The required output is every line from the one with "Instruction: Open the hamburger menu icon" through the final line of the data below, unchanged.
==== RECORDS TO PROCESS ====
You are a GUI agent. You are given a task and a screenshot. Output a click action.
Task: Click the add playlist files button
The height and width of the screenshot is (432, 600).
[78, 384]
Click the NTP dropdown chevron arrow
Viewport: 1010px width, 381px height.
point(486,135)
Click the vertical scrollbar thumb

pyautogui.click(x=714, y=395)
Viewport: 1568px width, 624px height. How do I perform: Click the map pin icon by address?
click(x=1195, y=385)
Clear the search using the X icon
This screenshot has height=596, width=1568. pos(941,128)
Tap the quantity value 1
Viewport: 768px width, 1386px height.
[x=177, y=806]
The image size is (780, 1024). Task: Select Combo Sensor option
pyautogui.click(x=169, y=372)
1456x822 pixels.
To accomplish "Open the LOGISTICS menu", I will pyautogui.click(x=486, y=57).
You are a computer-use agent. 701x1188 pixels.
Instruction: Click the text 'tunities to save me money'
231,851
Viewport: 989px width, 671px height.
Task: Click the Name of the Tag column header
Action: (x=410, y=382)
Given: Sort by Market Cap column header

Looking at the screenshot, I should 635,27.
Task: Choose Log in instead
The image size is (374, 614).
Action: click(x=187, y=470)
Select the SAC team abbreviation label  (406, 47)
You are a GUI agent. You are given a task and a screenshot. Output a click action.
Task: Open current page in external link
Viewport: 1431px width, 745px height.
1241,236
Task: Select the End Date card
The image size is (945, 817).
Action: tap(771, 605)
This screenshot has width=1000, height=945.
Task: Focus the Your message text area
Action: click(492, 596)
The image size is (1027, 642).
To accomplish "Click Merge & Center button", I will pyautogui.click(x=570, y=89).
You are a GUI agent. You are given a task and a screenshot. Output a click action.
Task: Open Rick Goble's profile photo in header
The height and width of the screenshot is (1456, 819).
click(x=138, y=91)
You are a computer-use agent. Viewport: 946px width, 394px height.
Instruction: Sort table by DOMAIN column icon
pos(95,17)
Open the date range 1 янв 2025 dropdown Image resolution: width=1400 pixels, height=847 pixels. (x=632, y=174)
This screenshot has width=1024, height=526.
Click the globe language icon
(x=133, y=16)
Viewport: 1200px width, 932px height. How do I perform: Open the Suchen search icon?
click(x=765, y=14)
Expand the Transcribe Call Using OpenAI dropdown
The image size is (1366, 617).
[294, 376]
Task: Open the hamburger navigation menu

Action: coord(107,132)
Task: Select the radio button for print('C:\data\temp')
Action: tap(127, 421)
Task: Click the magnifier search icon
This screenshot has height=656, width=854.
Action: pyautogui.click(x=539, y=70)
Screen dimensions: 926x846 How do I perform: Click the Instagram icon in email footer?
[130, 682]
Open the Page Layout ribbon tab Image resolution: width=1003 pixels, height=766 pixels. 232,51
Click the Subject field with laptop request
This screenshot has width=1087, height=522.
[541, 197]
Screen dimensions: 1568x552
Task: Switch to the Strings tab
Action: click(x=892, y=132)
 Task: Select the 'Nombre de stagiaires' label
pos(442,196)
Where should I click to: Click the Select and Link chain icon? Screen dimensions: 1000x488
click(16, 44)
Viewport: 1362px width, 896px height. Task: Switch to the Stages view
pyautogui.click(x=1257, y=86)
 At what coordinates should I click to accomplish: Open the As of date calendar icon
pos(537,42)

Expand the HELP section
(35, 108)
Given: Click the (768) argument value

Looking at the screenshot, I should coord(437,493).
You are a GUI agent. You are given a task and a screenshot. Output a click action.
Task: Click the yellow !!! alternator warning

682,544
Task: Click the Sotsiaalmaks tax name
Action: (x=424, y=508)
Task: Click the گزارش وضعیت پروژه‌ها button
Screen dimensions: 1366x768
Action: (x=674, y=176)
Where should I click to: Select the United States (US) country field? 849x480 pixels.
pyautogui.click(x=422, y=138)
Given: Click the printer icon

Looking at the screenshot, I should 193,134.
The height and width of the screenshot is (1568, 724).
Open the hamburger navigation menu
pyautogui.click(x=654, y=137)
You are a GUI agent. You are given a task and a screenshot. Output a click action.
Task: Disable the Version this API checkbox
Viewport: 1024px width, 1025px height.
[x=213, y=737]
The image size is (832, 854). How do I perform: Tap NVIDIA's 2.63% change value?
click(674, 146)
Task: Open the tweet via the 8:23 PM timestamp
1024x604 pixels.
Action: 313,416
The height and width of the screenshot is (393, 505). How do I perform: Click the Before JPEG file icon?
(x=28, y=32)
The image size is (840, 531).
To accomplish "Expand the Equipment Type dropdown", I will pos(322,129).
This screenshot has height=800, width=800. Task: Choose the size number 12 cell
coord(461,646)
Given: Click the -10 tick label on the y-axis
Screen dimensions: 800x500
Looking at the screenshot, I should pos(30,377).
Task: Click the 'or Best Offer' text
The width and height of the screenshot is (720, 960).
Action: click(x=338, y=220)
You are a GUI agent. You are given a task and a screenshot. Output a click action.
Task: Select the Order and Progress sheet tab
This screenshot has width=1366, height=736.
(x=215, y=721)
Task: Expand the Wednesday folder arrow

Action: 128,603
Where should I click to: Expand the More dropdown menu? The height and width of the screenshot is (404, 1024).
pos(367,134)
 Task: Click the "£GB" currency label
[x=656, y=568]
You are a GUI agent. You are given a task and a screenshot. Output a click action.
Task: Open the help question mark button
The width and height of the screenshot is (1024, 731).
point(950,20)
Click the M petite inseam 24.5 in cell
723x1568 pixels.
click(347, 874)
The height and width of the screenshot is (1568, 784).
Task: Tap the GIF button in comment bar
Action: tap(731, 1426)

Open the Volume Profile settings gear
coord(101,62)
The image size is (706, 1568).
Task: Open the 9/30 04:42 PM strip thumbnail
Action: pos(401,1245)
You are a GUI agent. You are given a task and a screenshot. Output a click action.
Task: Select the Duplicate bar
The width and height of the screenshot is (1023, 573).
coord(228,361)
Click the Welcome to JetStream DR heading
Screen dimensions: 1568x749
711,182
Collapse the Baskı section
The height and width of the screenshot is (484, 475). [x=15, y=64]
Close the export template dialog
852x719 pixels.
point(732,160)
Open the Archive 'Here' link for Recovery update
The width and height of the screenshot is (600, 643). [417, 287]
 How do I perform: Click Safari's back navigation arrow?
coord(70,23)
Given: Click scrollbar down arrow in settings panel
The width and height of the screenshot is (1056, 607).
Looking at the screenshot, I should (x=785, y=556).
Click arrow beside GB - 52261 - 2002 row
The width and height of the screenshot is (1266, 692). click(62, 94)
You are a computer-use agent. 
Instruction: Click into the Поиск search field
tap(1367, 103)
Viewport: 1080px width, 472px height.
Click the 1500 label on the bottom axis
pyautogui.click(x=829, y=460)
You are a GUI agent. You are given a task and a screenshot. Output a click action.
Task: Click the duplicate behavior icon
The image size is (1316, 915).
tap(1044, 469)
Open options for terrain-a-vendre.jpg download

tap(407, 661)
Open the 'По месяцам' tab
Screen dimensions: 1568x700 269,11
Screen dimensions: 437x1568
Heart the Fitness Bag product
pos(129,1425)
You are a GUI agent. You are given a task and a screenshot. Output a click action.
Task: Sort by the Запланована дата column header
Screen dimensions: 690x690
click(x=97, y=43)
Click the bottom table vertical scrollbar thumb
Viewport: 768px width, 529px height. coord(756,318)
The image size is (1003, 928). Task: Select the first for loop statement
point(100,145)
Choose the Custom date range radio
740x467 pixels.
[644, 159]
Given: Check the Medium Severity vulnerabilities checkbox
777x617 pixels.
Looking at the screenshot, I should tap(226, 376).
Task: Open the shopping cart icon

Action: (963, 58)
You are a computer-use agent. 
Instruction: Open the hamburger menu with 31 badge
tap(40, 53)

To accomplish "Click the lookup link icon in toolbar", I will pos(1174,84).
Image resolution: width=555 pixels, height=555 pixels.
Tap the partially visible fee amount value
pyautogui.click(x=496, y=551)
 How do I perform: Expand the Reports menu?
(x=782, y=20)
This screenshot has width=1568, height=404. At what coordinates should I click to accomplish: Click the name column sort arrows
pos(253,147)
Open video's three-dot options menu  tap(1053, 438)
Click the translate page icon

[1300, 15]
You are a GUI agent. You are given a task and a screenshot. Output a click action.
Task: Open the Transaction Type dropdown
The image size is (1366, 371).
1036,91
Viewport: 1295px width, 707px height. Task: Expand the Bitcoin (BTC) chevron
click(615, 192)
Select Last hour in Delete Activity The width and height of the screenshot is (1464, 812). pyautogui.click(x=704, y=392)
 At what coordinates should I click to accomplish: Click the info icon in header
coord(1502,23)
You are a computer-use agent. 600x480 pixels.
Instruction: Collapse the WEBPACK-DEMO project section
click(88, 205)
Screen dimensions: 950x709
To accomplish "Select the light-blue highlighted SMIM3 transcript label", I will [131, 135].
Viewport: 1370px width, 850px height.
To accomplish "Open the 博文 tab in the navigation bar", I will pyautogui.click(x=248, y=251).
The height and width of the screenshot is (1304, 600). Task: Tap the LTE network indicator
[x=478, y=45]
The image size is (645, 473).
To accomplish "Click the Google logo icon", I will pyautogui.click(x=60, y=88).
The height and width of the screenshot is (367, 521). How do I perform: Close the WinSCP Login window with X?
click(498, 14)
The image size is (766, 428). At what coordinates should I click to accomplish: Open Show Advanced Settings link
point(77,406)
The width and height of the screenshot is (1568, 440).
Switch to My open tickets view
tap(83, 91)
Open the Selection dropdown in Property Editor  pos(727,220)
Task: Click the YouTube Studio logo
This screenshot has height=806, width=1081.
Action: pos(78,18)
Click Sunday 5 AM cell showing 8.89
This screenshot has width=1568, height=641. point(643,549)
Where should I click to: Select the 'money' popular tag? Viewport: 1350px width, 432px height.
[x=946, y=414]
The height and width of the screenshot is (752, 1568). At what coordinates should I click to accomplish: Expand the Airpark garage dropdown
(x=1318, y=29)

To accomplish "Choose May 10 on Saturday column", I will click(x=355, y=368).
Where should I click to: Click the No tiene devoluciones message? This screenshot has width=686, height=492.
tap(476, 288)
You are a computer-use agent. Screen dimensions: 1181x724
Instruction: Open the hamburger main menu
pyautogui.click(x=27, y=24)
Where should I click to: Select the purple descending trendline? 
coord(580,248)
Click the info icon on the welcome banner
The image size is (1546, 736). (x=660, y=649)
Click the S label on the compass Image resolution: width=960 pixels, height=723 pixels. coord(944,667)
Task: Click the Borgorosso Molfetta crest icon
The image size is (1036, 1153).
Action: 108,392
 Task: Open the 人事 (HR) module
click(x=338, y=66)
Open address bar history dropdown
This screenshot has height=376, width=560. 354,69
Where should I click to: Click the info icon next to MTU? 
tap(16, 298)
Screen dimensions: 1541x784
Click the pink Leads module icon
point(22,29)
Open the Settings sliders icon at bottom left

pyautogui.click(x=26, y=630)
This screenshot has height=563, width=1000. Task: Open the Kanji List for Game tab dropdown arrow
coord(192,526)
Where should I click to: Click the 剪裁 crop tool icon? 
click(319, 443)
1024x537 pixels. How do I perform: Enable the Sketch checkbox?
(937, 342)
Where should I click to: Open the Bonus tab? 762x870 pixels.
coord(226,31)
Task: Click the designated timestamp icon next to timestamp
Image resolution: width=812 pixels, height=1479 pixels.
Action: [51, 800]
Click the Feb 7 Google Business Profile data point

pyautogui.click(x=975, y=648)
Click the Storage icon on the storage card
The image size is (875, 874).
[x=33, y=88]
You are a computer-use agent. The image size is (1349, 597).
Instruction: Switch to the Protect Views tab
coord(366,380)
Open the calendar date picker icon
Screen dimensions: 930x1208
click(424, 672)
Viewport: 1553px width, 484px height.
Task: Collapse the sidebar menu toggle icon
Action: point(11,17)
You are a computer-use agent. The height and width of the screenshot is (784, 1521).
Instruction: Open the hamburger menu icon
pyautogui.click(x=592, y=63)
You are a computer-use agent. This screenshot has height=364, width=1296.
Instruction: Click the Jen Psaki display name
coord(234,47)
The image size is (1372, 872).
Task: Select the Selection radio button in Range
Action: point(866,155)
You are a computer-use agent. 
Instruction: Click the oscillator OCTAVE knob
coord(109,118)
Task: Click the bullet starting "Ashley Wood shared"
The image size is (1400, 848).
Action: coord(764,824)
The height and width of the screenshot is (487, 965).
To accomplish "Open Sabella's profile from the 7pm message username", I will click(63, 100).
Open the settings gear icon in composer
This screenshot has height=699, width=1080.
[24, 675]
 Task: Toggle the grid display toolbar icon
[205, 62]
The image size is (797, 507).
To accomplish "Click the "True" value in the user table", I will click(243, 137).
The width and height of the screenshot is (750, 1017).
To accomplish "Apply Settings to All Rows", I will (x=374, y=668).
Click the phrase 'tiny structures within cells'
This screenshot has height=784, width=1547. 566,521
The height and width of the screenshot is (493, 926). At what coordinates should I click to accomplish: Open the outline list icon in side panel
====
▸ **ANSWER FOR THE TASK**:
Instruction: Open the hamburger menu icon
pyautogui.click(x=592, y=63)
You are a computer-use agent. This screenshot has height=364, width=1296.
Instruction: Click the Jen Psaki display name
coord(234,47)
The image size is (1372, 872).
Task: Select the Selection radio button in Range
Action: point(866,155)
You are a computer-use agent. 
Instruction: Click the oscillator OCTAVE knob
coord(109,118)
Task: Click the bullet starting "Ashley Wood shared"
The image size is (1400, 848).
Action: coord(764,824)
The height and width of the screenshot is (487, 965).
To accomplish "Open Sabella's profile from the 7pm message username", I will click(63, 100).
Open the settings gear icon in composer
This screenshot has height=699, width=1080.
[24, 675]
 Task: Toggle the grid display toolbar icon
[205, 62]
The image size is (797, 507).
To accomplish "Click the "True" value in the user table", I will click(243, 137).
The width and height of the screenshot is (750, 1017).
To accomplish "Apply Settings to All Rows", I will (x=374, y=668).
Click the phrase 'tiny structures within cells'
This screenshot has height=784, width=1547. 566,521
The height and width of the screenshot is (493, 926). At what coordinates should I click to accomplish: Open the outline list icon in side panel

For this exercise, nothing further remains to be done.